GOAL OF THE EXERCISE: Below are the records; copy exactly the stretch from the line containing "meeting with the mayor (46, 1542)" through the line containing "natural ressources (129, 1560)", both ends included, and nothing else.

DATA LISTING:
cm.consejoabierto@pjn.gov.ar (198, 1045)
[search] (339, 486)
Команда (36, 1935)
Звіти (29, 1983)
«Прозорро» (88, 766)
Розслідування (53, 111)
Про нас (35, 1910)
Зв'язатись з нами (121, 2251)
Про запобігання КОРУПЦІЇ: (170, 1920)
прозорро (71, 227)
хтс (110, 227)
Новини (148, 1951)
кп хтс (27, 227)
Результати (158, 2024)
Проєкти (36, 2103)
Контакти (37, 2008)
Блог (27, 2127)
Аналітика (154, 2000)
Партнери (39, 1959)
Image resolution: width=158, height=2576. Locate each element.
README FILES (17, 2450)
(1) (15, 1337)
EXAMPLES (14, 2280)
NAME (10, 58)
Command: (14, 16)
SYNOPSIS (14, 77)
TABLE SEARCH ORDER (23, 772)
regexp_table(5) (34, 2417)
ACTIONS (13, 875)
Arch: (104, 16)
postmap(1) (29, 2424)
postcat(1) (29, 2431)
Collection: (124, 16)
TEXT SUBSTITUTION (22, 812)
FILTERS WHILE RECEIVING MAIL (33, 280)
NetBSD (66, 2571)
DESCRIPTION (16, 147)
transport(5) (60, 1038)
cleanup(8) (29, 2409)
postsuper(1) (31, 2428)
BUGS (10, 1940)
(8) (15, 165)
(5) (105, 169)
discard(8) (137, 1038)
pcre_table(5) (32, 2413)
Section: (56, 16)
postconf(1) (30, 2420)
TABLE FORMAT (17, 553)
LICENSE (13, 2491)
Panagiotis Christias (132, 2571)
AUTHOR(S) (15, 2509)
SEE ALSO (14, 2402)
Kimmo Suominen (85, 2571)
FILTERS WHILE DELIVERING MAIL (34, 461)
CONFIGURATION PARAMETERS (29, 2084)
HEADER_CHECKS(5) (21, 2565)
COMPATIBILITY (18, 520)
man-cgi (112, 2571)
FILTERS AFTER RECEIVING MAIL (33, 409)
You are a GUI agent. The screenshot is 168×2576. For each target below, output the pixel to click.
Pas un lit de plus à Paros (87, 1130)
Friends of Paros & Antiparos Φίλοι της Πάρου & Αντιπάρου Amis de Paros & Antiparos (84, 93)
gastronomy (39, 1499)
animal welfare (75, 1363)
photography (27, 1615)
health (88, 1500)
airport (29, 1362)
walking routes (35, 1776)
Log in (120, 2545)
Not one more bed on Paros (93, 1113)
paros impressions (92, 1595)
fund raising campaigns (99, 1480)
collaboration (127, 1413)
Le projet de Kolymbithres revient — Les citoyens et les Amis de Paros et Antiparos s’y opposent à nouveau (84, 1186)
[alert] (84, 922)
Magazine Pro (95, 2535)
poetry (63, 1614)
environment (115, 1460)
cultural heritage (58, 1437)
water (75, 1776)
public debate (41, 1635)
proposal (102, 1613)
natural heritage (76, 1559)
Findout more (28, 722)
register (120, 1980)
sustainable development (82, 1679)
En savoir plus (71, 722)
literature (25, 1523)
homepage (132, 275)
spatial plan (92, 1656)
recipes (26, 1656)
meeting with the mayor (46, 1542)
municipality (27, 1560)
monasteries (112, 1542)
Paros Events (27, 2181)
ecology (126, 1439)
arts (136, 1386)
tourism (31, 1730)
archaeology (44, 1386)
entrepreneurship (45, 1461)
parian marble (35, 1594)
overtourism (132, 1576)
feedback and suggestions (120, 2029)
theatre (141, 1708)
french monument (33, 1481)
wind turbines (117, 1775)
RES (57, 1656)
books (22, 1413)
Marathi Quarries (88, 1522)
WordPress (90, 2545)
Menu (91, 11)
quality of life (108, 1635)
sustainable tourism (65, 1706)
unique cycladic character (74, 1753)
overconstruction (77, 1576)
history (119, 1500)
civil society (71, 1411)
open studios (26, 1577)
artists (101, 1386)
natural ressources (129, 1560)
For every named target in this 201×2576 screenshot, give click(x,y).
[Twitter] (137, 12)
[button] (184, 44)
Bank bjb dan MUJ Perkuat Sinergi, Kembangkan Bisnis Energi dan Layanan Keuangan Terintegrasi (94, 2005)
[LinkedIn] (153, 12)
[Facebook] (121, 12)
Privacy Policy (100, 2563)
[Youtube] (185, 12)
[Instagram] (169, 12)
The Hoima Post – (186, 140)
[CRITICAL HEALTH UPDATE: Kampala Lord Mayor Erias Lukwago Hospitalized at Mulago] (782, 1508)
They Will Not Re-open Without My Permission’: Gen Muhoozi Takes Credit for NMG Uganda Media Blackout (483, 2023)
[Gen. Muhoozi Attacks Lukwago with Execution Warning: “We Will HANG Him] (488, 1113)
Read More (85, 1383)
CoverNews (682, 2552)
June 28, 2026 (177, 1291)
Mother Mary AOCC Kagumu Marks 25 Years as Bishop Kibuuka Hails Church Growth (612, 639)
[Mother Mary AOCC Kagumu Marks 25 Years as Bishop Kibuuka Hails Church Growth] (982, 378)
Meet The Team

REPLY:
meeting with the mayor (46, 1542)
municipality (27, 1560)
monasteries (112, 1542)
Paros Events (27, 2181)
ecology (126, 1439)
arts (136, 1386)
tourism (31, 1730)
archaeology (44, 1386)
entrepreneurship (45, 1461)
parian marble (35, 1594)
overtourism (132, 1576)
feedback and suggestions (120, 2029)
theatre (141, 1708)
french monument (33, 1481)
wind turbines (117, 1775)
RES (57, 1656)
books (22, 1413)
Marathi Quarries (88, 1522)
WordPress (90, 2545)
Menu (91, 11)
quality of life (108, 1635)
sustainable tourism (65, 1706)
unique cycladic character (74, 1753)
overconstruction (77, 1576)
history (119, 1500)
civil society (71, 1411)
open studios (26, 1577)
artists (101, 1386)
natural ressources (129, 1560)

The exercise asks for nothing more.